I recently taught a hybrid course on Benedictine Spirituality for laypeople and deacons. After a month of reading and discussion online, the students came to campus for a week, and entered into coursework which included a lived experience of monastic prayer, work, and community life. I was moved by how deeply they engaged the wisdom of The Rule of St. Benedict, and was reminded again of some of the great gifts of the monastic tradition for the wider Church.
- Basic Gospel Stuff: Love God, love your neighbor. Follow the commandments of Scripture. Attend to how Christ is present in each person, no matter how outwardly lovable or difficult he or she might seem.
- The Value of Humility: Most spiritual growth in love comes when we stop seeing ourselves as the center of the world. It helps if we can perceive our own dignity as being no more and no less than a child of God. Well-earthed Christians know that we are not God. Humility also invites us to see the equal dignity of others.
- The Challenge of Common Ownership: Especially in the United States, our stuff tends to own us rather than us owning it, but it doesn’t have to be that way. When we steward well the goods entrusted to us, we have a respect for what is sufficient. This then frees us attend more to the needs of others, with a generous spirit.

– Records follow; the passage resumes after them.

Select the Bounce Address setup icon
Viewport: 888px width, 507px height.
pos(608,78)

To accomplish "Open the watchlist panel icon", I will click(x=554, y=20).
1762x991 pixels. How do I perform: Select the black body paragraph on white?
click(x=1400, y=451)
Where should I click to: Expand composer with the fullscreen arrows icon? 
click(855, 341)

- Prayer as the Heart of Life: Monastic life pulses with a rhythm of prayer and work. A regular practice of prayer keeps us accountable to God, to each other, and to ourselves. Whether done in common, in the secret of our room, or quietly while we work, prayer keeps us remembering God, the real source of our life.
- Listening in Obedience: We all obey something or someone. We listen and respond. Monastic tradition invites us to listen for the voice of God coming through those with authority over us, through our neighbor in need, and through the unexpected guest or interruption. When we can respond willingly and with love, virtue flourishes.
- The Value of Discipline: As with any kind of athletic training, ascetic practices geared toward spiritual growth may not feel fun or easy at the beginning. With discipline over time, though, the path gets easier. Have faith. Don’t quit. Joy awaits.
- Honor Your Commitments: The vow of stability challenges monastic men and women to stay put and deal with life even when it gets hard, even when it’s tempting to leave and go where the grass is greener. When we sink our roots deep, the rest of us grows. When we cannot change the world around us, we are forced to be converted ourselves.
While the monastic context provides a rich space to practice these values, they really are Christian values that can be lived in a broader arena. It is perhaps worth pondering these days that the building blocks of healthy community really are not terribly complicated.